А Кудеслав продолжал:
– Что мы знаем наверняка-то? Чернобай, Зван и кто-то еще беседовали с Волком и прочими. О чем сговаривались – неведомо; сговорились ли – снова-таки неведомо. Ты вон тоже, небось, с Толстым да с Волком пересуды водил – много ли проку вышло Толстому да Волку от тех пересудов? То-то. Что мы еще знаем? Что челны отбили не мокшане-соседушки? Во-первых, это еще покуда надвое гадано. А во-вторых… Подумай: достало бы даже у всех здешних извергов вместе силенок на этакое дело? Ой ли! Может, Чернобай-то как раз и ни при чем, а кто причем – теперь на него же вину и валит…
Опершись о край ямы, старейшина одним прыжком вымахнул наружу.
– Пойдем-ка руки ополоснем – как-никак упокойника трогали, – сказал он.
– Пойдем… – согласился Кудеслав, но шагнул не от ямы, а к ней.
Несколько мгновений Яромир следил за слаборазличимой тенью, в которую оборотила Мечника обнаглевшая после гибели лучинного пламени ночная тьма. Судя по треску да шороху, Кудеслав ногами спихивал лапник обратно в ямину.
– Я чего из твоих слов не понял, – подал голос старейшина, – так это про малочисленность извергов.
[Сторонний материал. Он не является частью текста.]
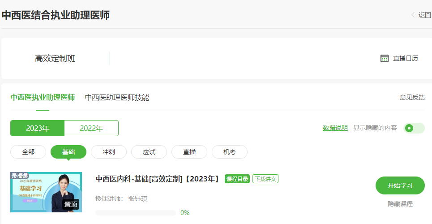The height and width of the screenshot is (224, 432).
Task: Select the 2023年 year option
Action: pyautogui.click(x=38, y=128)
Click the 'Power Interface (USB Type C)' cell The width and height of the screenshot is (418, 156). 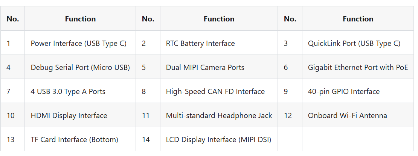pos(78,43)
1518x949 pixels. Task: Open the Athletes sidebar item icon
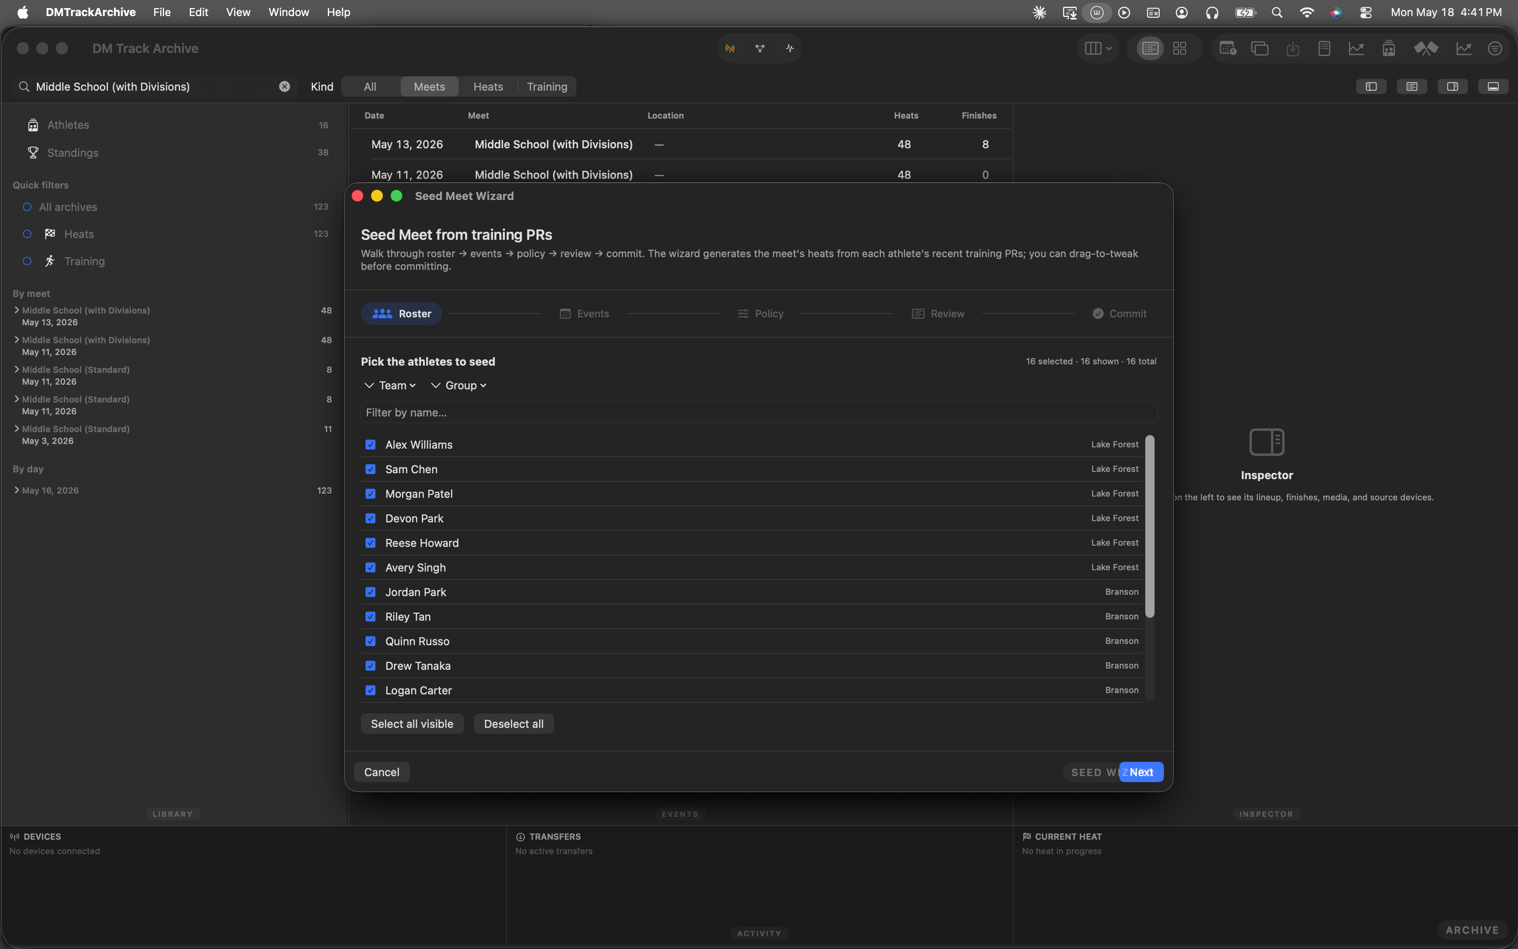pos(33,125)
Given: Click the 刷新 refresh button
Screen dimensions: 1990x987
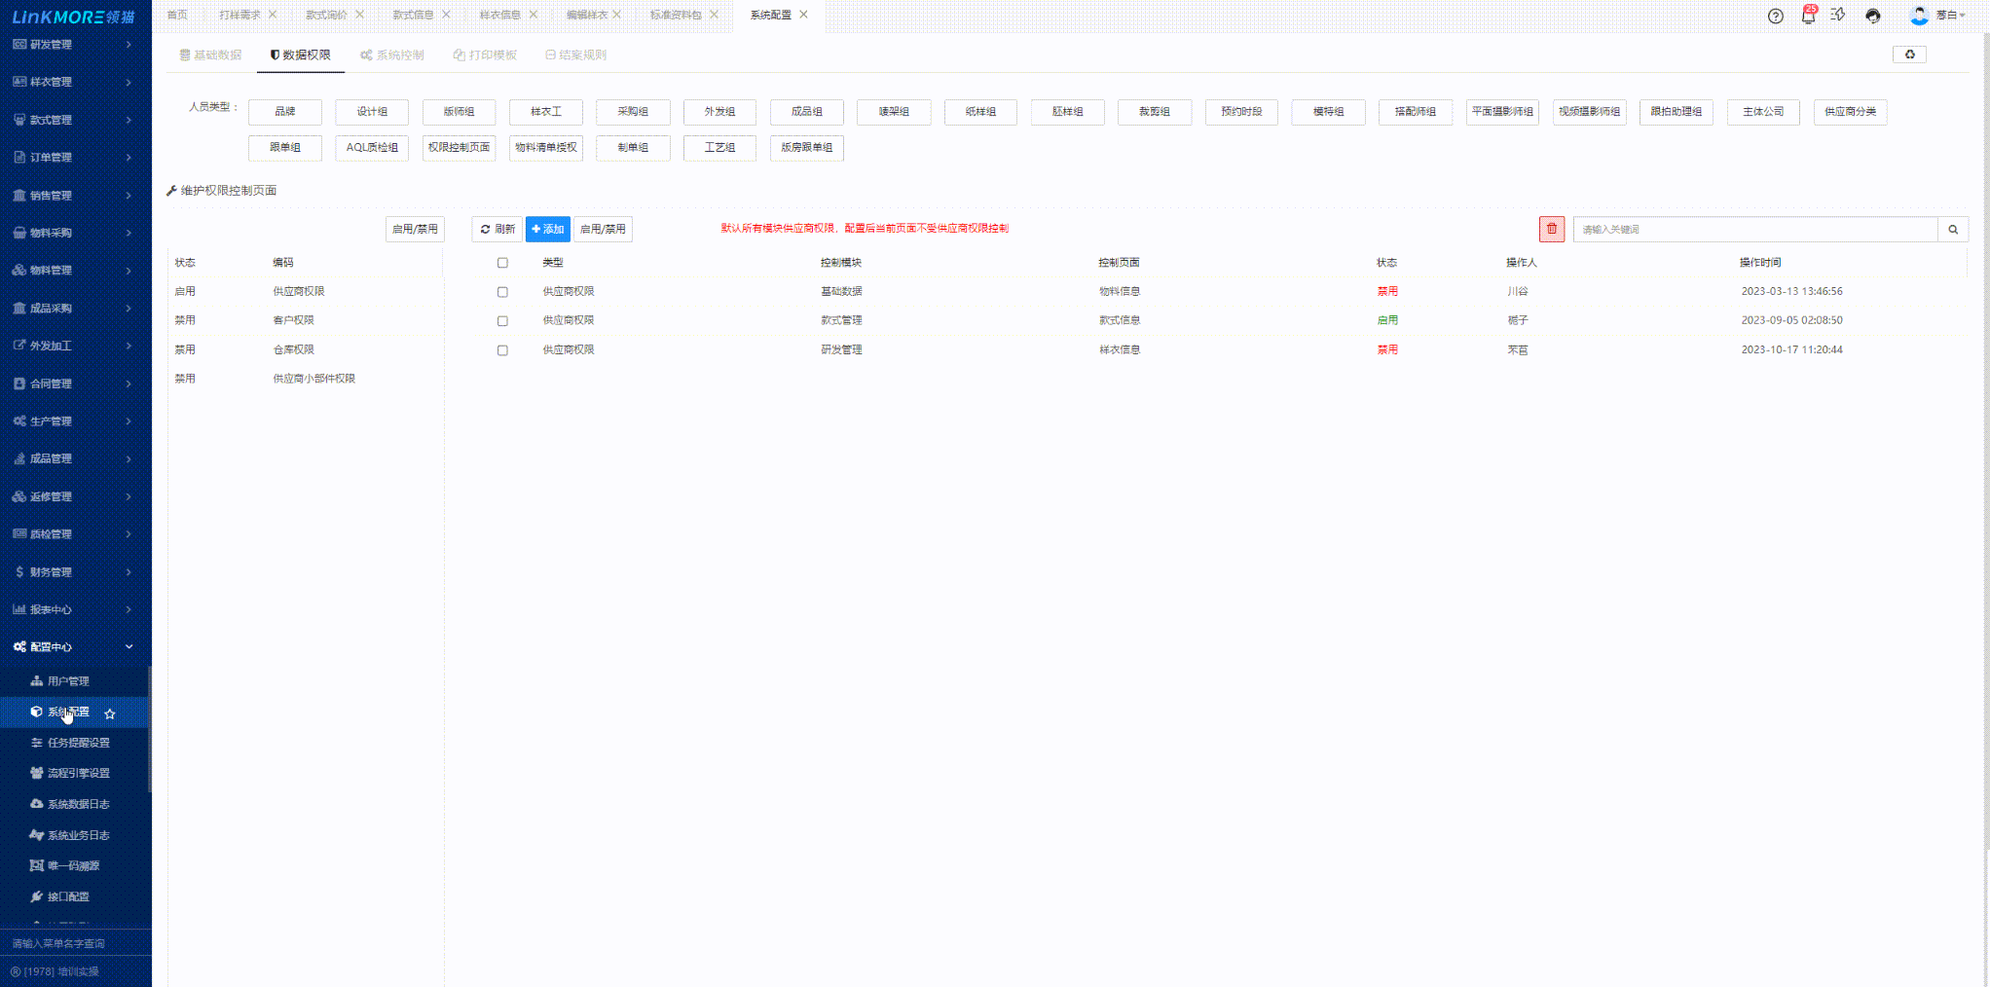Looking at the screenshot, I should click(x=498, y=230).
Не сами же они, небось – в купе со слобожанами. А может, и с Волковыми. Или, к примеру, могли же они набрать себе в захребетники разного шалого люду – хоть на прошлом торге, хоть… – он вдруг мучительно закашлялся, как давеча в яме закашлялся Мечник. – Впрямь пакость какая-то здесь летает – так и першит…
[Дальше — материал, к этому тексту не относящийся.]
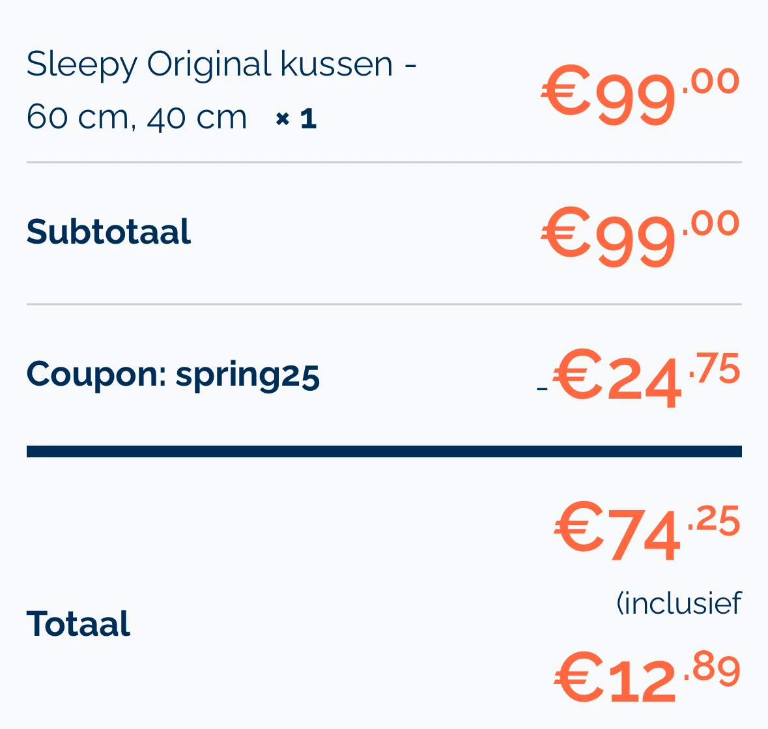
Task: Select the quantity number 1
Action: click(308, 119)
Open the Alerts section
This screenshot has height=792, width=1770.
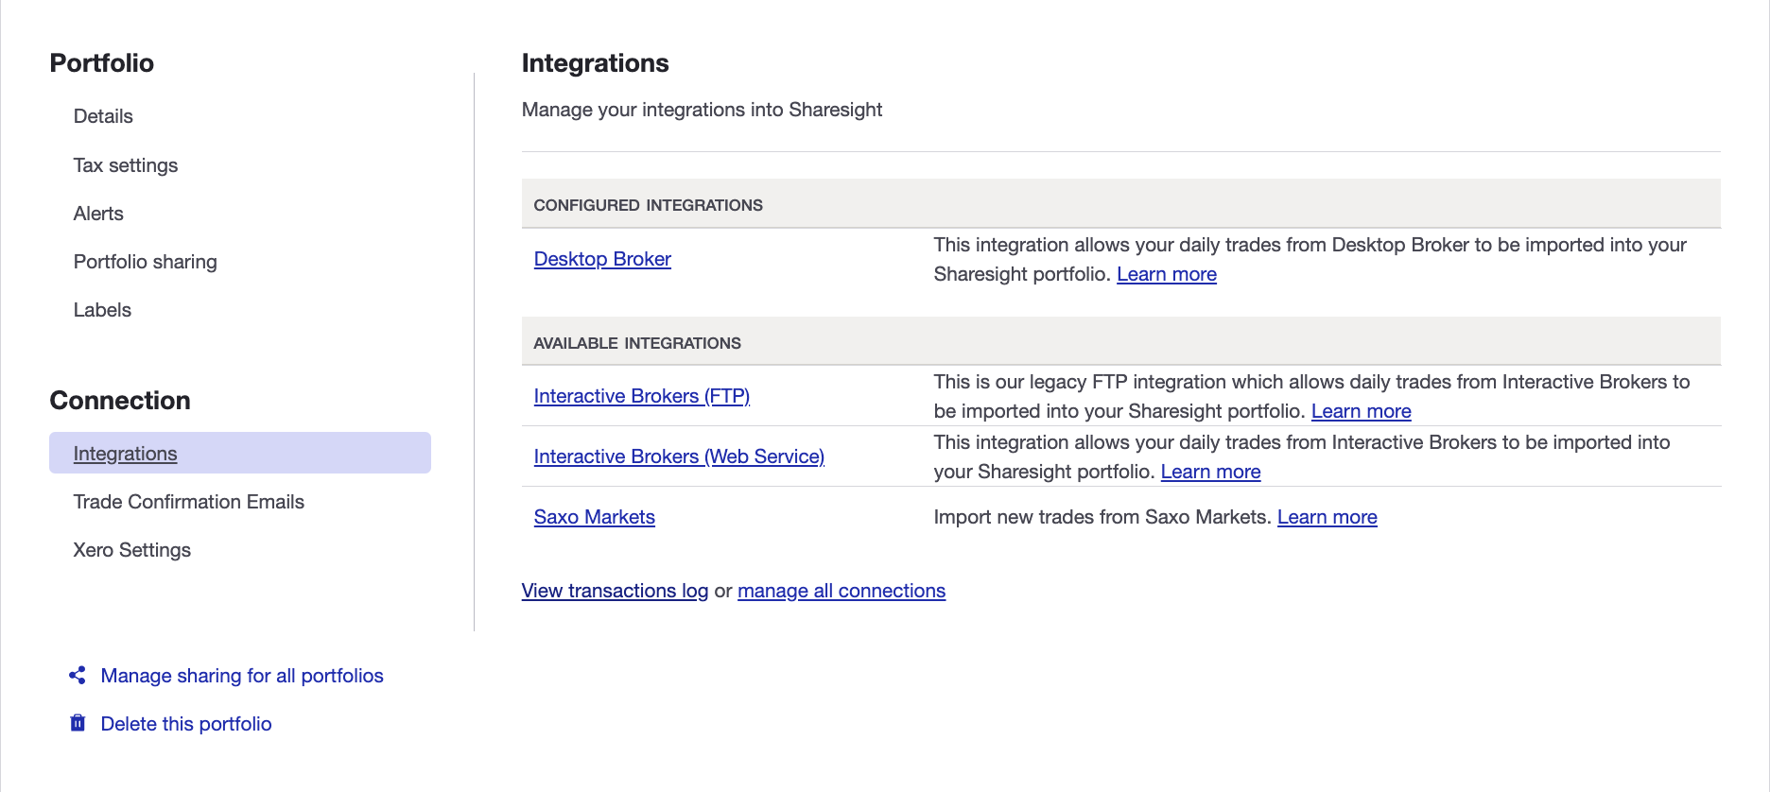[x=98, y=214]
– А кстати, – Кудеслав осторожно обошел яму кругом. – Чернобай-то с прочими ведь на торг уплыли-таки. Значит, на их подворьях мужиков вовсе мало.
– Ладно, пошли, – Яромир наконец прочистил горло и обрел полный голос. – Пошли омоемся да станем из Кудлая душу трясти. Он-то, конечно, не голова – лишь руки…
Мечник тихонько зарычал:
– Знать бы только, чья голова правит этими руками! Только на единый миг до этой бы головы дотянуться! Лишь на единый бы миг!
– Вот Кудлай нам сейчас ее и выдаст, голову-то! – рявкнул Яромир, но взъярившийся до окончательной утери почтительности Кудеслав досадливо сплюнул:
– Как же, ждет он тебя с твоими расспросами! Поди, дожидаючись, все глаза проглядел! Сам же ты ему велел убраться куда подальше – думаешь, он ослушался?!
Мечник зашагал было прочь от ямы, и вдруг будто бы смаху ткнулся в глухую стену.
Но это, конечно же, была не стена.
Это был всего-навсего вопрос. Простой. Простейший. Вопрос, до которого следовало додуматься уже давно – хотя бы близ мокшанского града, когда Ковадло помянул Званово уменье предвидеть грядущее.
Для чего способный видеть грядущее староста кузнечной слободы Зван Огнелюб запрошлой Весёлой Ночью вернул к жизни Кудлая? Как он тогда говорил, Огнелюб-то? "Это я не только и не столько тебя ради, сколько…"
Так он сказал Мечнику.
А чего он Мечнику недосказал?
9
– Уж не взыщи, не сохранил я подарок твой. Ну, оберег. Я его Велимиру оставил. Хоть и названый, а все же отец… Ему по его летам очень уж несладко пришлось. Да еще рана, да еще заручником выпало оставаться… Не серчаешь?